Hintergrund: Das autobiographische Gedächtnis besteht zu großen Teilen aus episodischen Erfahrungen mit Raum- und Zeitbezug, sowie einer affektiven Bedeutung, Beispiel: Erinnerung an den ersten Schultag. Zudem beinhaltet das autobiographische Gedächtnis aber auch semantische Informationen wie das eigene Geburtsdatum. Vorgestellt wird ein 33-jähriger Patient, der angibt, seit jeher ein deutlich beeinträchtigtes Gedächtnis vor allem für Episoden über seine gesamte Lebensspanne zu haben.
Methoden: Neben ausführlichen Anamnesegesprächen wurden in einer neuropsychologischen Testung Leistungen in den Bereichen Aufmerksamkeit, exekutive Funktionen, anterogrades und retrogrades Gedächtnis sowie autobiographisches (Episoden und semantische Inhalte) Gedächtnis erfasst. Zudem wurde seine psychische Symptombelastung erhoben. Auch fand eine Untersuchung mit struktureller Bildgebung (Magnet-Resonanz-Tomographie, MRT) statt.

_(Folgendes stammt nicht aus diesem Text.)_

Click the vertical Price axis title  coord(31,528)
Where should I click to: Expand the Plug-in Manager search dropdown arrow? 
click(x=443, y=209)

Ergebnisse: Durch die Anamnesegespräche, sowohl mit dem Patienten als auch mit Angehörigen, konnte kein auslösendes Ereignis ausgemacht werden. Der Patient gab jedoch an, ein stressvolles und psychisch belastetes Leben geführt zu haben, z.B. durch mehrere Umzüge und häufige Ausbildungs- und Berufswechsel. Neuropsychologisch war er in fast allen Bereichen unbeeinträchtigt. Lediglich seine Leistungen in Aufmerksamkeitsfunktionen waren bereits bei einfachen Reiz-Reaktionsaufgaben gemindert. In einem autobiographischen Interview konnte er autobiographisch-semantisches Wissen nahezu vollständig für seine gesamte Lebensspanne wiedergeben. Im Gegensatz dazu war der Abruf von autobiographisch-episodischen Inhalten für sein gesamtes Leben eingeschränkt. In der Symptom-Check-Liste wies er in den Skalen Zwanghaftigkeit, Unsicherheit, Depression und Psychotizismus deutlich erhöhte Werte auf. Die MRT-Befunde zeigten keine strukturellen Hirnänderungen.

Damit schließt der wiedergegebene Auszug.